We witnessed how machine learning algorithms often fail to predict outcomes accurately, even when statistical measures indicate the opposite. However, on the one hand, this seeming failure can provide rich cases for qualitative analysis, and on the other hand, it emphasises the necessity of collaboration between humanities scholars and computer scientists for developing a critical approach to machine learning. In addition, during the process we went through, it became evident how qualitative analysis of algorithmic failure can reveal hidden biases, assumptions and power structures in data and algorithms (Rettberg, Citation2022). From a computational perspective, we observed that the existence of common visual features in images, and consistency in the rationale for assigning images to specific categories, constitute key aspects for an ethnographically informed image classification. We also concluded that category re-evaluation – the refinement process in our case – proved to be crucial for forming categories that are both meaningful ethnographically and have distinctive visual characteristics for the computer to detect. Finally, we found that subcategories can be beneficial for a more accurate categorisation by the computer, but more importantly, they can allow for ambiguities and previously undetected differentiations in the data to emerge and be observed by the ethnographers. The critical re-evaluation of categories that emerged from our iterative process between ethnographic inquiry and computational analysis exemplifies the substantiation of our initial argument: that the intersection of these methods can yield insights that are greater than the sum of their parts.
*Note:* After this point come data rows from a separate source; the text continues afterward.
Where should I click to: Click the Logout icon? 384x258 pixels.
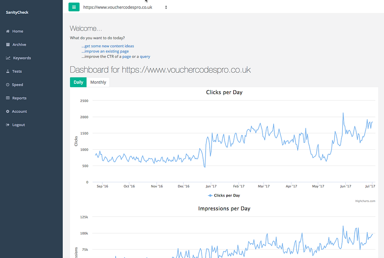pos(7,125)
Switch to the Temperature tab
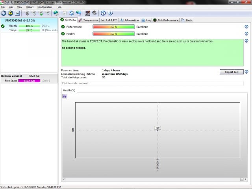The width and height of the screenshot is (252, 189). tap(88, 20)
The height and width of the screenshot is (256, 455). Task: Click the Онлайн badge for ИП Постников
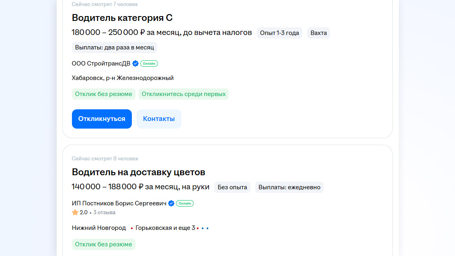(x=185, y=203)

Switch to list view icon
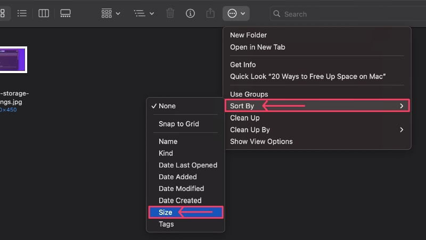(22, 13)
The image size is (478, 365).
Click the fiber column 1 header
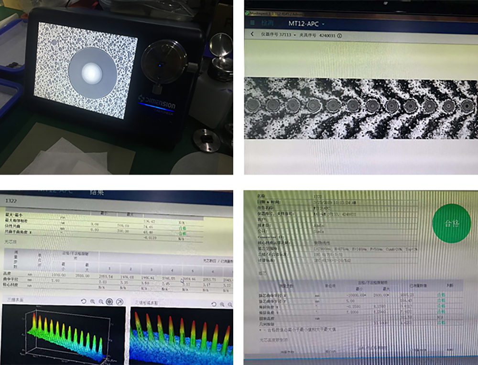(x=109, y=268)
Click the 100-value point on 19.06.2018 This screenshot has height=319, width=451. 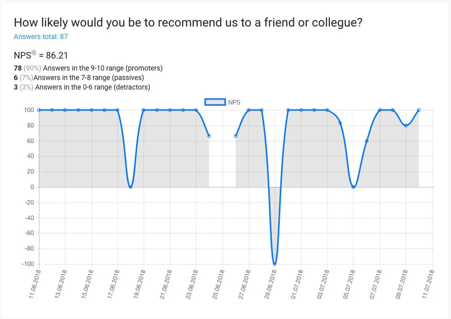coord(144,110)
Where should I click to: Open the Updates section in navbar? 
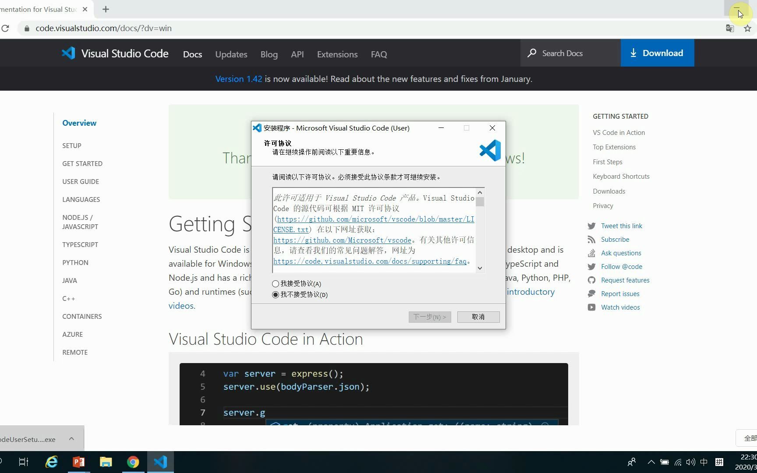[x=231, y=54]
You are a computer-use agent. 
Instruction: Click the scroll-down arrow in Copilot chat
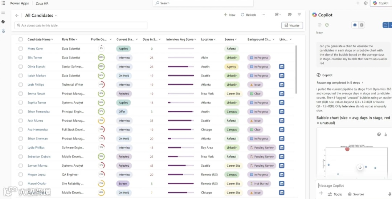(x=360, y=167)
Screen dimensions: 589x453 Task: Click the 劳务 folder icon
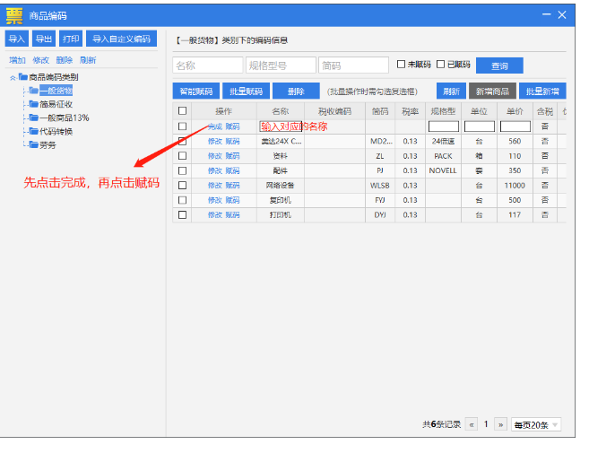point(33,144)
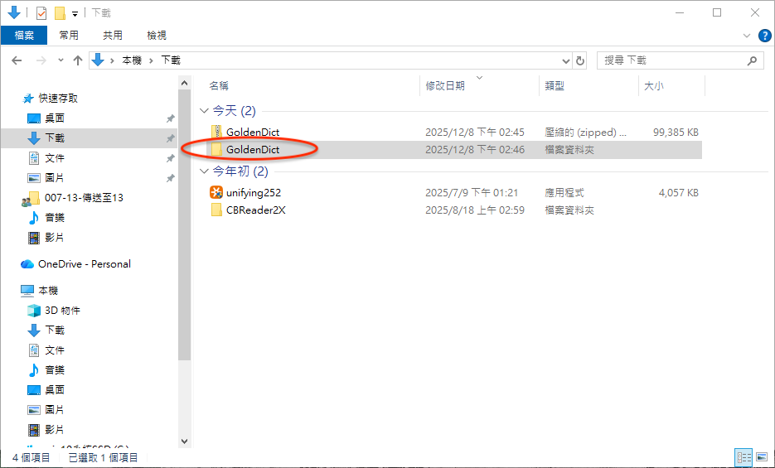Click the Up one level arrow
775x468 pixels.
click(x=78, y=60)
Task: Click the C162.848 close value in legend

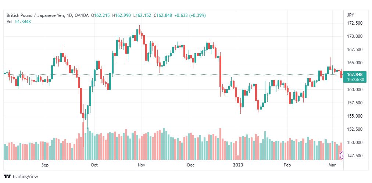Action: pos(163,15)
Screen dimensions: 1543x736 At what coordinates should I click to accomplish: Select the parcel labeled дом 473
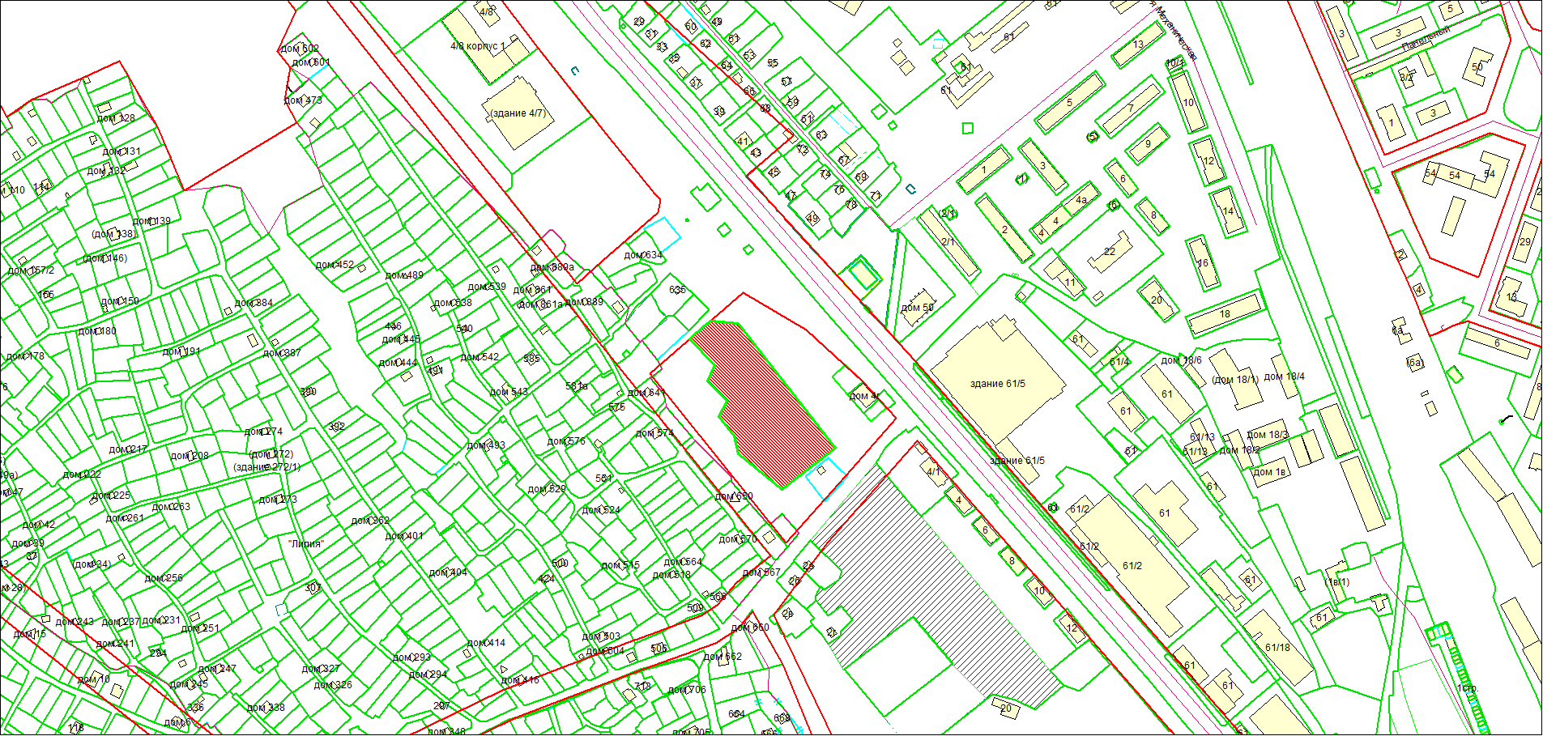pos(303,100)
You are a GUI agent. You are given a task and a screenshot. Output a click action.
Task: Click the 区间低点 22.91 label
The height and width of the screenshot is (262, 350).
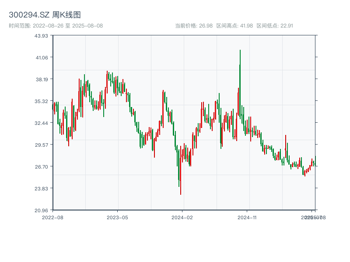click(275, 26)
Our results indicate that, through a transition from ethnographic to computational back and forth, a computational system that can categorise visuals in ethnographically informed categories with high confidence and accuracy can be created. In parallel, we suggest that, using our method, ethnographers can come up with new theoretical perspectives on a given data after preparing it for the training of the computational system. The methods-bridging results in, rather than a methodological ‘bank of the river’ in which both parties stay intact, a back-and-forth ‘flow of the river’ of both research approaches learning new insights by being exposed to one another. This conclusion is compatible with previous research demonstrating that an AI system can be not just a tool for humans to use but rather a complex socio-technical system with its own agency, subjectivity and ‘social life’ (Munk et al., Citation2022). Our findings and the resulting discussion provide concrete examples of how to effectively bridge the perceived gap between ethnographic richness and computational efficiency. This underscores the value of bridging these methodologies, while also acknowledging the intricate balance between ethnographic depth and computational rigor. Bridging AI to ethnography and ethnography to AI provides a promising avenue for future research mapping online visual politics by the methodological combination bringing the best from both worlds: a thick picture drawing results from large datasets while making sense to not only the human eye but also ambitious research questions about the uses and meanings of images in political activity.

Acknowledgments

The authors want to acknowledge the invaluable participation of Karine Clément, Juulia Heikkinen, Jenni Kettunen, Carla Malafaia and Jyrki Rasku to the development of the method described in this article.

Disclosure statement

No potential conflict of interest was reported by the author(s).

Additional information

Funding

The funding source for this work is the following: Grant Agreement number: 804024 - ImagiDem - ERC-2018-STG.

Notes on contributors

Vasileios Maltezos

Vasileios Maltezos is a PhD candidate in Computational Social Science at the University of Helsinki.

Eeva Luhtakallio

Eeva Luhtakallio is Professor of Sociology at the University of Helsinki.

Taina Meriluoto

Taina Meriluoto is Senior Researcher in Sociology at the University of Helsinki.

Notes

1. The authors want to acknowledge the invaluable participation of Karine Clément, Juulia Heikkinen, Jenni Kettunen, Carla Malafaia and Jyrki Rasku to the development of the method described in this article.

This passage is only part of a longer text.